* **TESTO DA LEGGERE**:
La notizia è di quella da non perdere LA NOTTE IN ROSA festa il 28 di Luglio con presentazione presso le Tavole Accademiche di Pollenzo della guida I migliori 100 vini rosa d’Italia. Ai territori di selezione Slow Wine ha dedicato un ampio reportage che riportiamo, indicando non solo le quattro zone che per storia e tradizione sono le più famose (zona del Bardolino ,la Vatenesi, l’Abruzzo,e il Salento), ma anche la qualità produttiva del Cirò Rosato in Puglia in particolare nella zona di Castel Del Monte, sulle pendici dell’Etna, in Trentino Alto Adige con il Kretzer..
Chiaretto di Bardolino
In epoca romana l’area attorno al lago di Garda apparteneva alla Gallia Cisalpina: in quel territorio lo sviluppo della viticoltura fu favorito dall’uso del torchio, che non prevedeva la macerazione delle bucce, per cui il vino che se ne otteneva era rosa e non rosso. La stessa modalità di vinificazione venne introdotta dai Romani anche nella Gallia Transalpina, l’attuale Provenza: pertanto si può affermare che l’origine storica del Chiaretto sia identica a quella dei vini rosé della Provenza. Il primo documento storico che riporta il termine Chiaretto con specifico riferimento al territorio veronese è l’edizione del 1806 dl Vocabolario degli Accademici della Crusca
Tuttavia la tradizione vuole che la “nascita” del Chiaretto sia da imputare al senatore, avvocato e scrittore veneziano Pompeo Molmenti – verso la fine del 1800 soggiornava spesso sul lago di Garda – sembra avesse appreso in Francia la tecnica della vinificazione “in bianco” delle uve rosse. Zeffiro Bocci nel 1970 scriveva che «nelle zone viticole veronesi adiacenti al Benaco, si è sempre prodotto un Chiaretto del Garda ben definito».

* **MATERIALE FORNITO**:
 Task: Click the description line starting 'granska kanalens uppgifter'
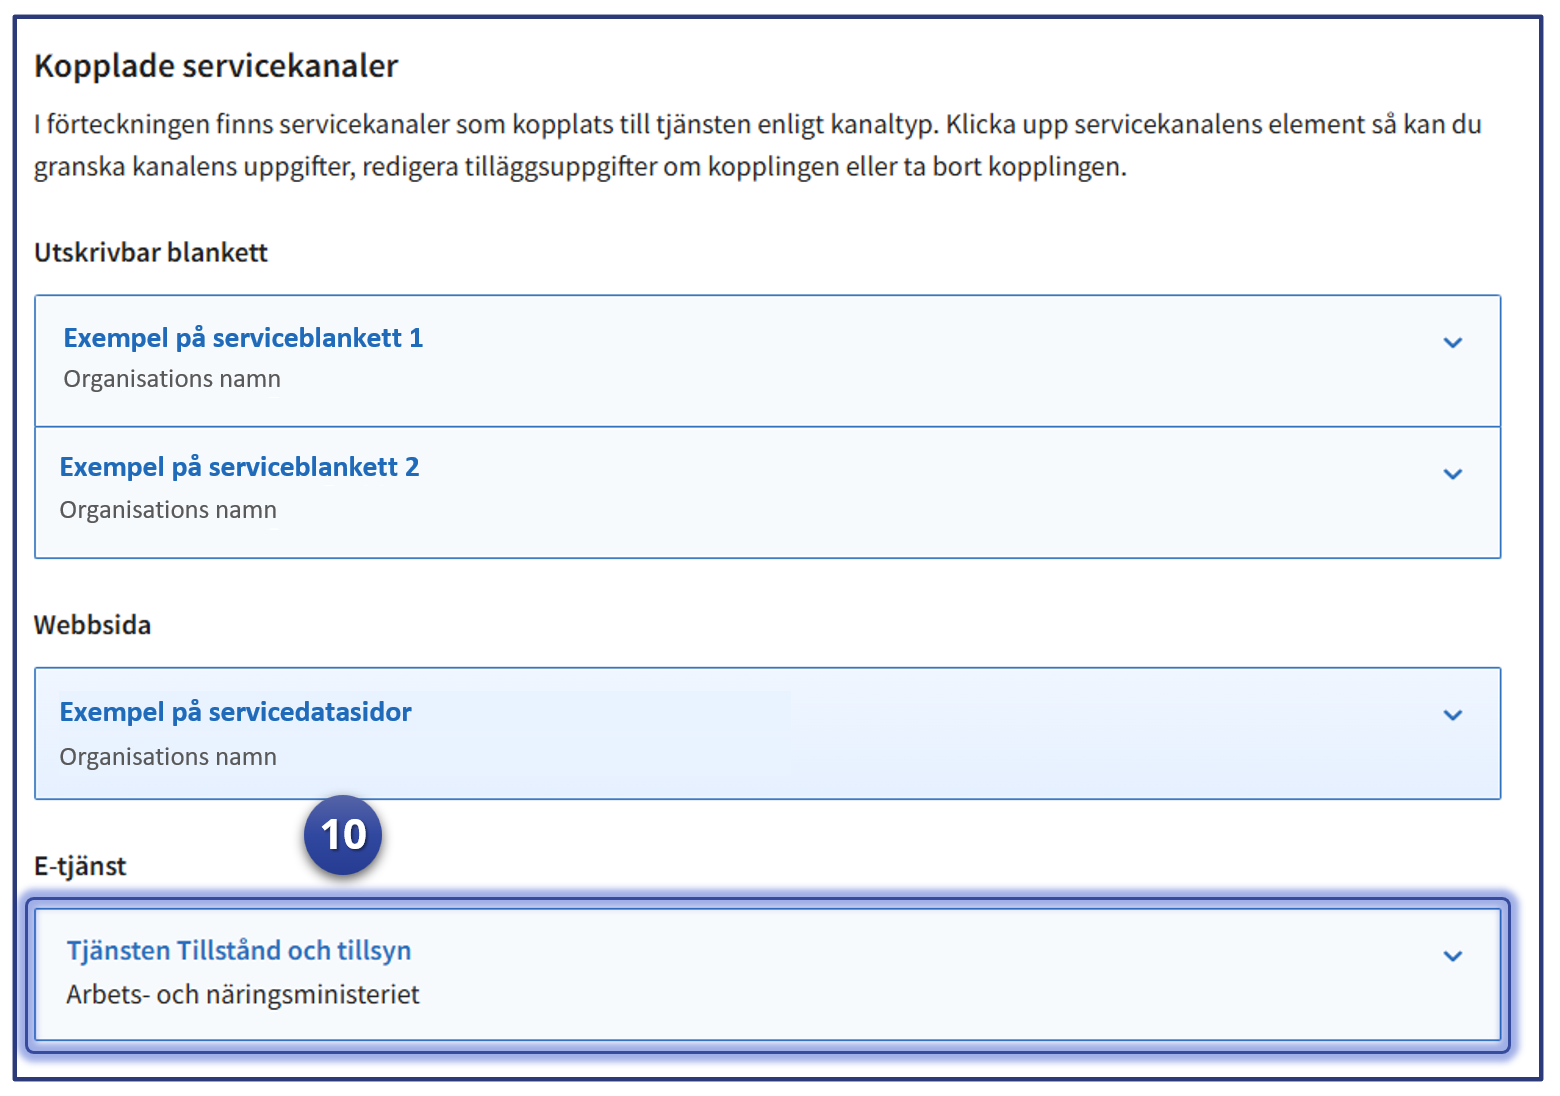pos(580,167)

* **COMPITO DA SVOLGERE**: Prosegui il testo sui vini rosati italiani e sul Chiaretto di Bardolino, ripartendo subito dopo la sua ultima frase.

* **RISPOSTA AL COMPITO**:
Nel 1937 viene creato il Consorzio di difesa per la tutela dei vini pregiati veronesi, indicando fra le tipologie tutelate il Bardolino, mentre per l’istituzione ufficiale della Doc si deve attendere il 28 maggio 1968; l’anno successivo nasce il Consorzio di tutela del vino Bardolino. Fino a oggi il Chiaretto riportava in etichetta la dicitura Bardolino Chiaretto Doc ma con l’approvazione del nuovo disciplinare di produzione, che entrerà in vigore dalla vendemmia 2019, si chiamerà Chiaretto di Bardolino e avrà diritto a una Denominazione tutta sua, distinta dalla Doc del Bardolino.
Oggi con i suoi circa 10 milioni di bottiglie prodotte ogni anno è il più importante vino rosa italiano.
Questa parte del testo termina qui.